Experts say that while it is impossible to stop the spread of the disease, efforts to slow its progression around the world could buy crucial time for countries to procure essential drugs.

Yuen Kwok-yung, a leading microbiologist at the University of Hong Kong, said the key things to slow the disease were “border control and hygiene”.

The last flu pandemic, a Hong Kong flu outbreak in 1968, killed about one million people around the world.

MEXICO HUNKERS DOWN
In Mexico, epicenter of the latest outbreak, people from company directors to deliverymen on tricycles wore face masks while airlines checked passengers for flu symptoms.

“We will defeat this threat,” Mexico City Mayor Marcelo Ebrard vowed late on Monday as several hundred people suspected to be suffering from the flu were treated in hospitals and life in the normally hectic capital took on an eerie hush.

Mexico City shut restaurants, bars, cinemas, stadiums, gyms and some government offices to stop the infection from spreading.
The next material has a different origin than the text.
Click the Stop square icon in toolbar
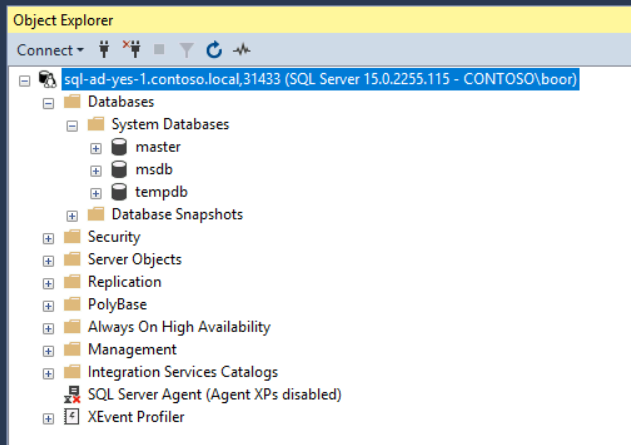The height and width of the screenshot is (445, 631). click(x=159, y=49)
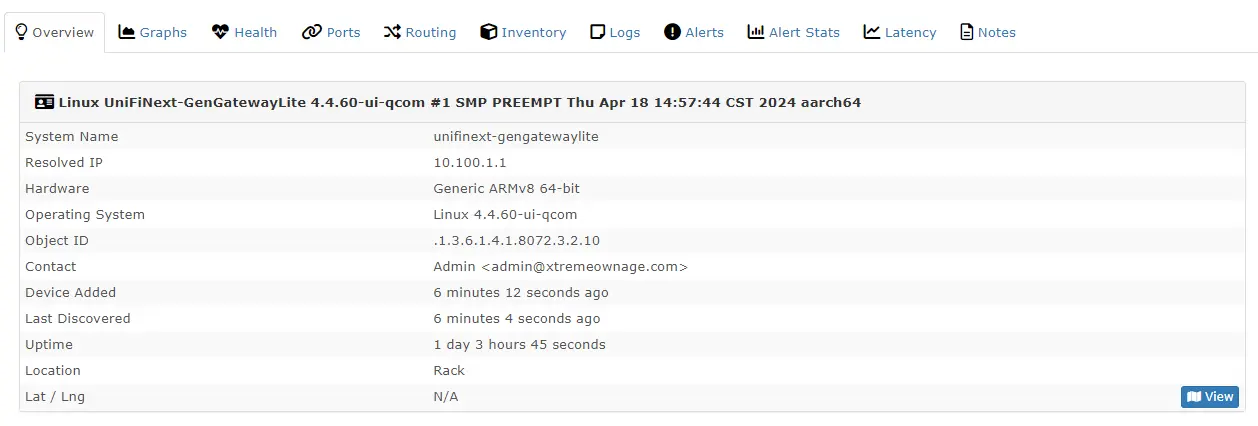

Unsure how worried they should be, people stocked up on food, drinking water, rental movies and surgical masks. Some opted to work from home. Schools were closed until May 6.

Facing damage to tourism and trade — key motors of an economy that is already tipping into recession from the global downturn — Mexico said it would not order a mass closure of businesses to try to contain the infection.

“Economic activity must continue,” Labor Minister Javier Lozano told a news conference on Monday evening.

Worldwide, seasonal flu kills between 250,000 and 500,000 people in an average year. The new strain is worrying as it spreads rapidly between humans and there is no vaccine for it.

Most of the fatalities have been people aged between 20 and 50, an ominous sign, because a hallmark of past pandemics has been the high rate of fatalities among young adults.

Mexican media have speculated the flu may have originated at a pig farm in the tropical southeastern state of Veracruz.

But Health Minister Jose Angel Cordova said the first case that alerted authorities to a possible rogue flu strain was in the southern state of Oaxaca. He said it was too early to identify the cause or geographical source of the virus.

Officials say the virus is not caught from eating pig meat products but several countries banned U.S. pork imports.

The heavy volume of visitors to Mexico only underscores the risk of contagion. Airlines fly more than 1 million passenger seats in and out of Mexico’s international airport each week.